Effects of environmental stress factors on colon cancer and its microenvironment

Over the last decade, cancer-associated fibroblasts (CAFs) have risen to increased prominence as one of the key drivers in the pro-tumorigenic tumor microenvironment (TME). Their incredible heterogeneity means, however, that detailed analysis of these cells remains elusive and requires the usage of complex technologies such as single-cell sequencing. Using these approaches, numerous subtypes of cancer-associated fibroblasts have been identified, mainly based on their gene expression profiles.
In this thesis, we highlight the IL1-family, especially IL1B and IL1R1, as an important driver in the pro-tumorigenic nature of fibroblast. We show how IL1B and IL1R1 are upregulated in CRC CAFs when contrasted to normal, non-tumor-associated, fibroblasts and how IL1R1 expression is strongly elevated in one of the CAF subtypes we identified using single-cell sequencing – cyCAF2. We also identified that IL1R1 correlates strongly with two of the markers characteristic of this subtype, FAP and CXCL12, and that it shows elevated signs of IL1β-derived signaling, based on gene signature analysis.

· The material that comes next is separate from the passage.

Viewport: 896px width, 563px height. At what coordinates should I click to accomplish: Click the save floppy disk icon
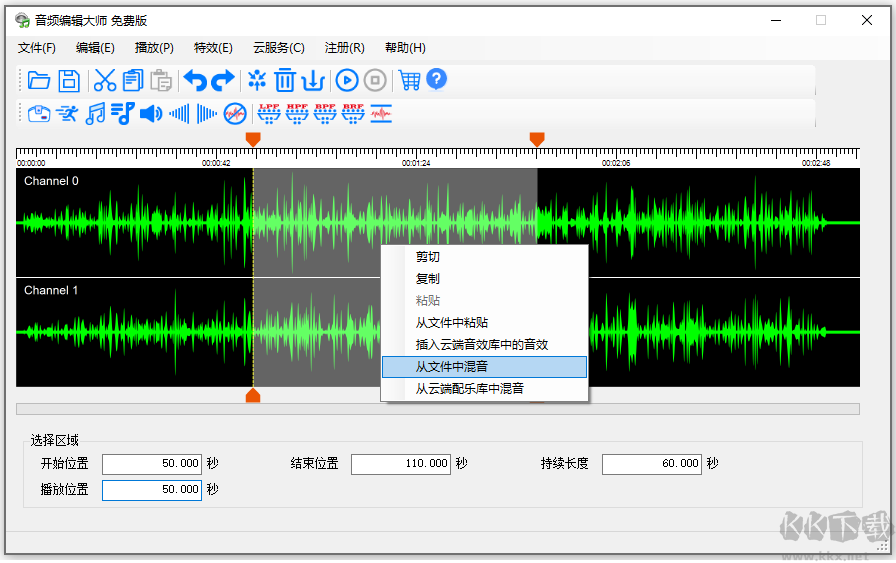(x=69, y=81)
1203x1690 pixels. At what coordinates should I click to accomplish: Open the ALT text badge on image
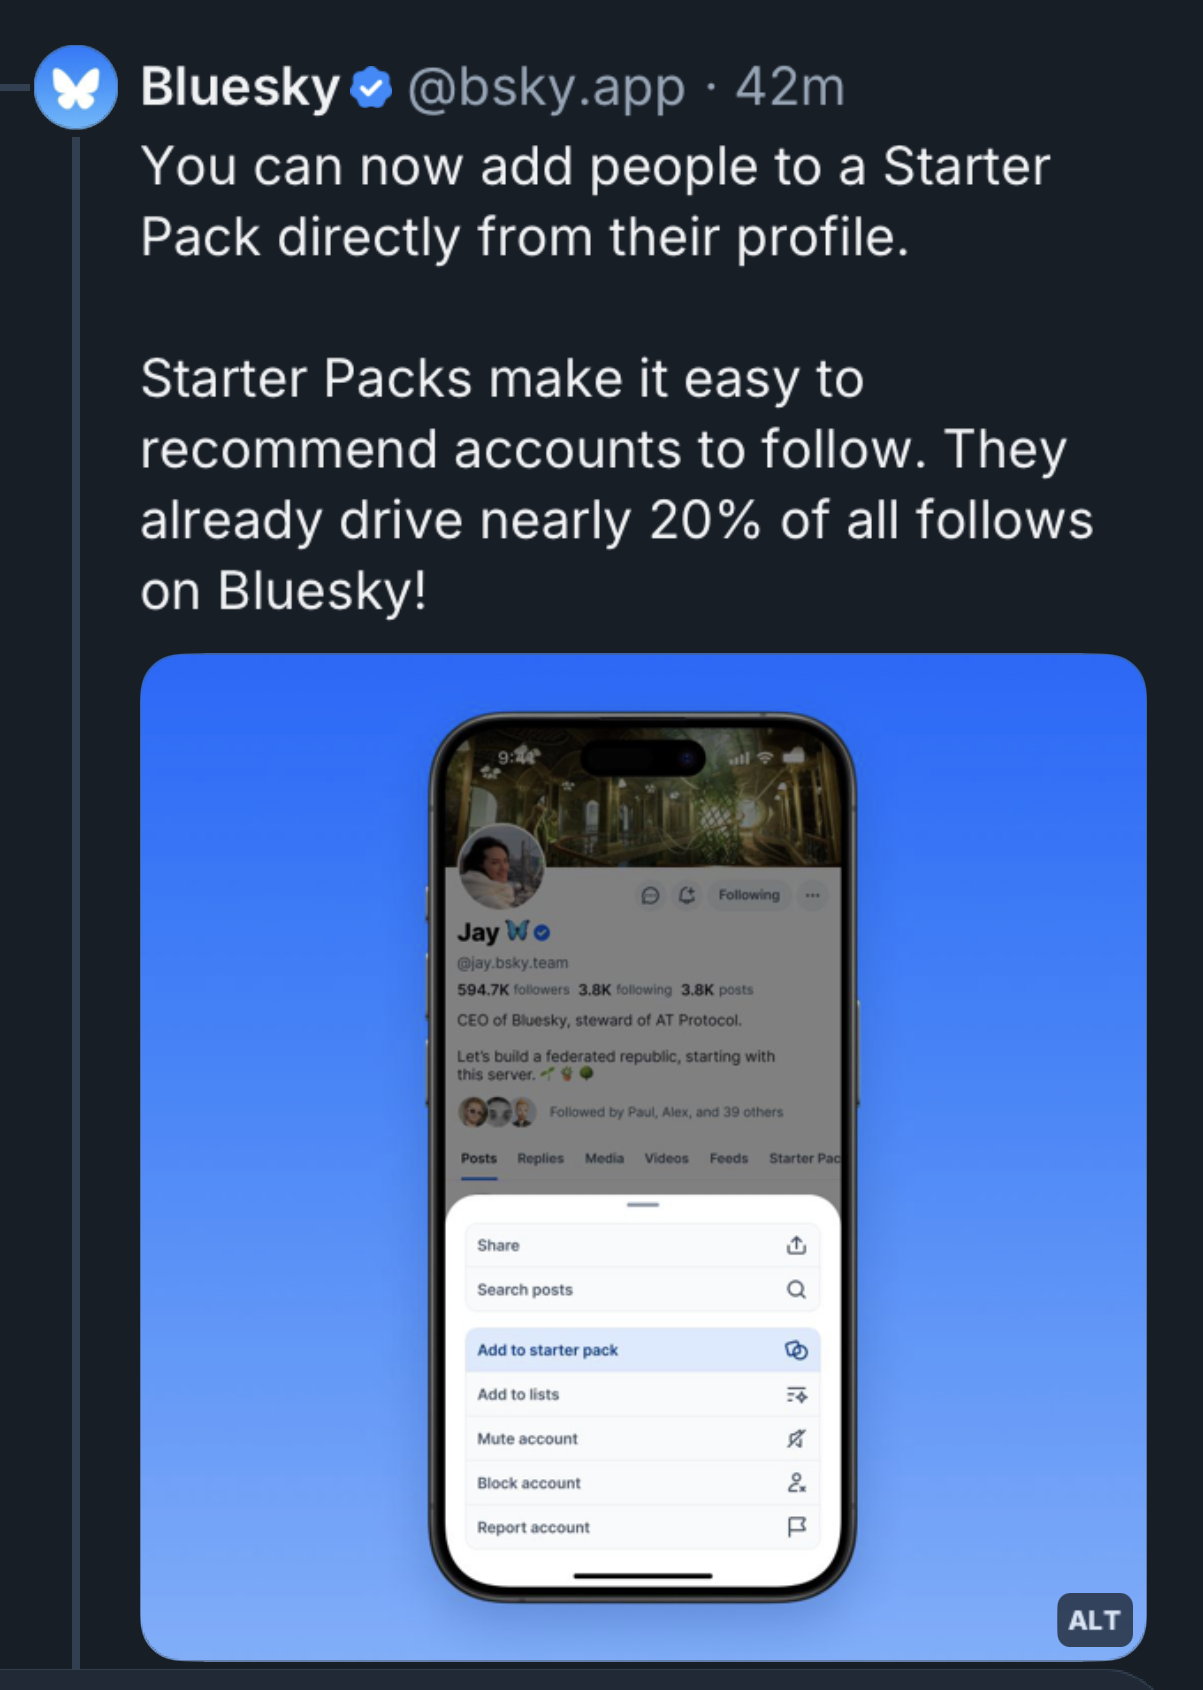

From a functional perspective, we show that IL1β-activated fibroblasts induce the secretion of pro-inflammatory cytokines such as IL6, CXCL8, CXCL5, and CXCL1 and act in a pro-tumorigenic manner on tumor cells in three-dimensional co-culture systems. Furthermore, we show that IL1B can be upregulated in CAFs by, at the moment, unknown secreted factors from tumor spheroids. We also found that inhibition of basal IL1 cross-talk between CAFs and tumor spheres via IL1-inhibition results in lowered pro-tumorigenic activity of CAFs and that this can be recapitulated in vivo using ColVIcre+ IL1R1fl/fl conditional knockout mice. Finally, we highlight how IL1β stimulation in primary CAFs can modulate immune cell proliferation and the upregulation of immunomodulatory proteins such as PD-L1 and PD-L2 and may, therefore, alter the effectiveness of immune checkpoint therapy. Altogether, the results presented in this thesis suggest that inhibition of IL1β-signaling in CAFs may be a promising therapeutic option in CRC patients.